Bu bağlamda İnsanlar, yaratılış görevleri gereği tanrıya ve dünyaya hizmet etmekle görevliydiler. Bu görevleri doğrultusunda çalışır, tabiata hizmet eder ve tanrılara adaklar adarlardı. Tanrıların, vazifelerini yerine getirmedikleri için kendilerine kızmasından ve azap etmesinden korkarlardı.

Sümelerde Bilim

Sümerler, bilim ve teknik alanında bulundukları tarih evresinin oldukça ilerisindeydiler. Aynı tarihlerde diğer coğrafyalardaki toplumlar henüz barınaklar ve şehirlerde yaşamaya tam olarak başlayamamışlar, şehir hayatı ve yerleşik düzene geçen toplumlar ise nispeten daha ilkel koşullardaki yapılarda yaşamlarını idame ettirmekteydiler. Oysa Sümerler çanak, çömlek, kazan, ekmek pişirme tandırları ve muhtelif ev eşyalarını yapabilmekteydiler. Bunun yanında sert madenleri de işleyebilen Sümerler, gelişmiş bir yapı tekniği kullanarak taş, kerpiç ve tuğlalar kullanarak iki ve üç katlı evler inşa edebilmekteydiler. Sümerler, muazzam bir sulama sistemi kullanarak bataklıkları kurutup yaşam alanlarına kanallarla su taşıyabiliyor, bentler yaparak sel baskınlarının önüne geçebiliyor ve barajlar yaparak hayat kaynağı olan suyu muhafaza edebiliyorlardı. Düzenli sulama ile tarım arazilerinden fevkalade verim alıyor ve elde ettikleri mahsulleri depolayabiliyorlardı. Tekerleği de icat etmiş olan Sümerler, tarım alanlarını öküz ve sabanlarla işliyorlardı.
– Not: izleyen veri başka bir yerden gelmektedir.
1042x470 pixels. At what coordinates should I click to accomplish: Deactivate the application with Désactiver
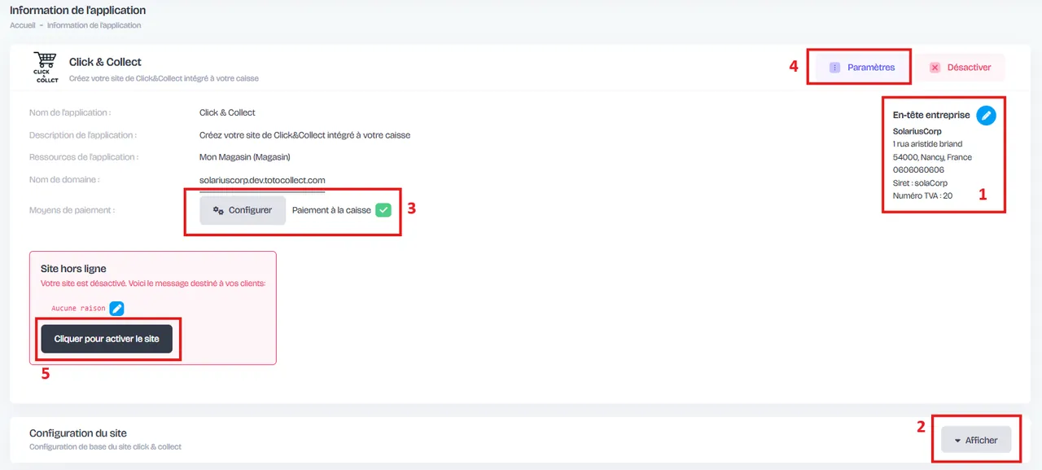[960, 68]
Toplumsal gelişmişliğin yanında Bilim ve Teknik alanında da diğer tüm toplumların önündeydiler. Matematik ve Geometri’nin temellerini atan Sümerler, matematiğin temeli olan dört işlemi bulmuşlardı ve dairenin alanını hesaplayabiliyorlardı. Tüm bunların yanında zaman hesaplamasında büyük bir başarı elde ederek gelişmiş bir takvim kullanmışlardı. Dünyanın Ay yılına dayalı ilk takvimi olan Sümer Takviminde yıl 360 gün, aylar 30’ar gün hesaplanıyordu. Ek olarak güneş saatini de bulan Sümerler, yalnızca günleri ve ayları değil güneşin hareketleri ile saatleri de hesaplayabiliyorlardı. Sümerlerin Bilim alanındaki faaliyetleri, günümüzdeki Matematik, Geometri ve Astronomi’nin temellerini oluşturmuştur.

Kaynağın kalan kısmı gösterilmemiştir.